Entre los seres humanos la violencia ha estado siempre latente. Somos una sociedad beligerante que está al acecho de oportunidades para manifestar un hartazgo ancestral en la búsqueda del sosiego imposible. Estamos atentos a cualquier provocación y la más mínima chispa prende la mecha… Así ha sido a lo largo y ancho de la historia humana, en cada época y circunstancia en nuestro azaroso transitar por el mundo como la especie de imbéciles que somos y que no alcanzamos a comprender la civilización y mucho menos lo que significan conceptos como paz y armonía. Quizá sea cierto aquello de que es más fácil hacer la guerra que practicar y ejercer el amor. Lo vivimos a diario, en el cotidiano transcurrir del tiempo que anda sin rumbo ni destino guiado por nuestra ceguera aderezada con la abulia y el marasmo de la estolidez que nos caracteriza como individuos egoístas y víctimas del acecho de la protervia ataviada de falsa inocencia.
Ahora somos testigos, tanto en el mundo como en el ámbito nacional y local, de ejemplares muestras de una arrogante ambición por demostrar quién es el más grande exponente de la lógica del absurdo por parte de grupos de bestias y personajes omnubilados por la gracia infame de sentirse superiores y con derecho a mofarse en agravio del otro.

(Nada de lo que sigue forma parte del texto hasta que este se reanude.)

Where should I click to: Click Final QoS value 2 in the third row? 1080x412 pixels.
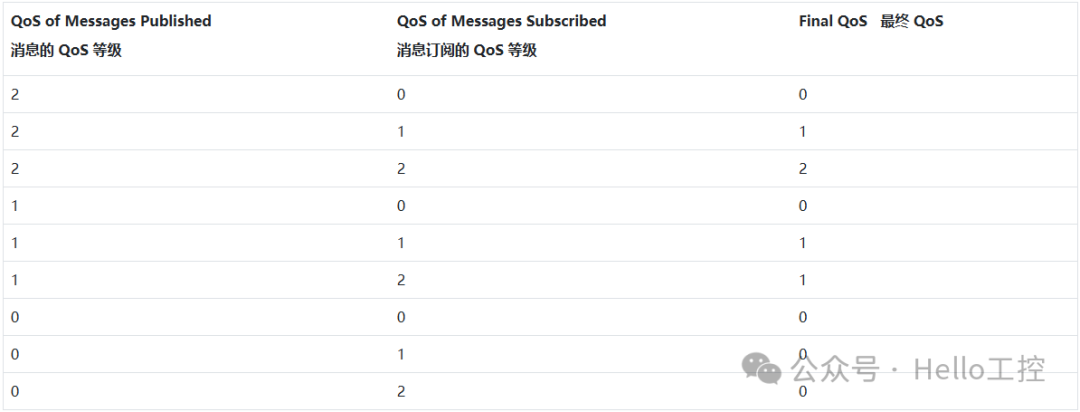[803, 168]
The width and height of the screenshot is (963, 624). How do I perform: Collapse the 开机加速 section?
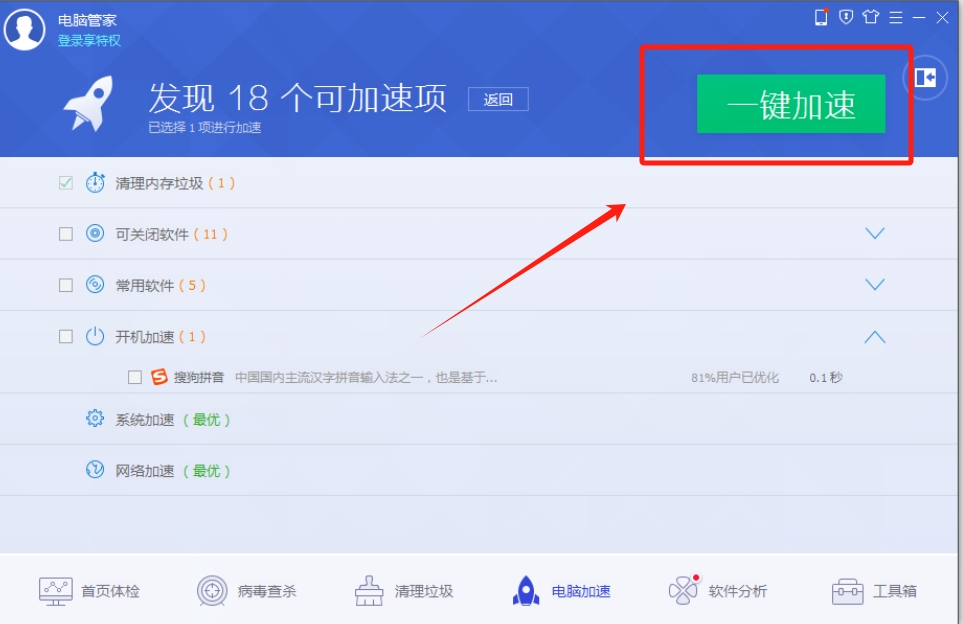pos(875,336)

En el caso internacional ocurre que la Rusia de Putin, heredera de la magnificencia y el orgullo patriótico, reaccionó a una serie intromisiones y decisiones que han vapuleado a un pueblo que ha sido minimizado y poco a nada reconocido por occidente como nación dueña de su destino y soberanía y que, de la mano de su actual presidente, defiende sus intereses. Si, quizá mediante artilugios de guerra inaceptables y reprobables pero quizá legítimos y certeros. Me atrevo a decir que Putin está en lo correcto y su pueblo tiene la garantía de lucha por lo que para ellos es justo y necesario. Ucrania tiene en sus manos la decisión y debería ponderar positivamente que debe permitir la independencia de quienes aspiran a ser libres y optar por su futuro con determinación histórica.
En el caso nacional, lo que atestiguamos el sábado anterior fue el botón de muestra sine qua non que evidencia la locuacidad de todos aquellos miopes que sólo entienden que el anonimato y una turba enardecida son el mejor caldo de cultivo para expresiones de barbarie y el horror como lo que vimos y que merece castigos poderosos para transformar e inducir nuevos escenarios de convivencia y erradicar prácticas tan nefastas. Vaya, aún así, no acabo de entender a quienes afirman, sin confirmar ni comprobar, que si hubo muertos. Vaya, esconder tan sólo a uno –no digamos a diecisiete– sería un gran acto de prestidigitación. Me parece que eso sólo sería posible bajo tres escenarios: O se los comieron, o los quemaron, o los hicieron pozole con ácido. Nada más pensar, en el estadio estaban los medios y bastaría con que, ante un solo muerto, no se movieran de allí y le siguieran la pista y verificar la asistencia del Semefo y sus protocolos, además de hacer seguimiento del traslado a la morgue y lo consecuente. No, no fue así, no es verosímil que hayan ocurrido muertes y, en contrario, es obligación de quienes así lo afirman que lo confirmen y denuncien.
En lo local, le tocaría a los afectados exigir la devolución de los cadáveres y no aceptar –como ahora se rumora que las hubo– las amenazas, intimidaciones y ofertas millonarias para callar. ACEPTAR ESO SI QUE SERÍA DE UNA BAJEZA E INCONGRUENTE VIOLENCIA MORAL INADMISIBLE Y RETRÓGRADA… y, finalmente, de la violencia pseudofeminista luego escribiremos.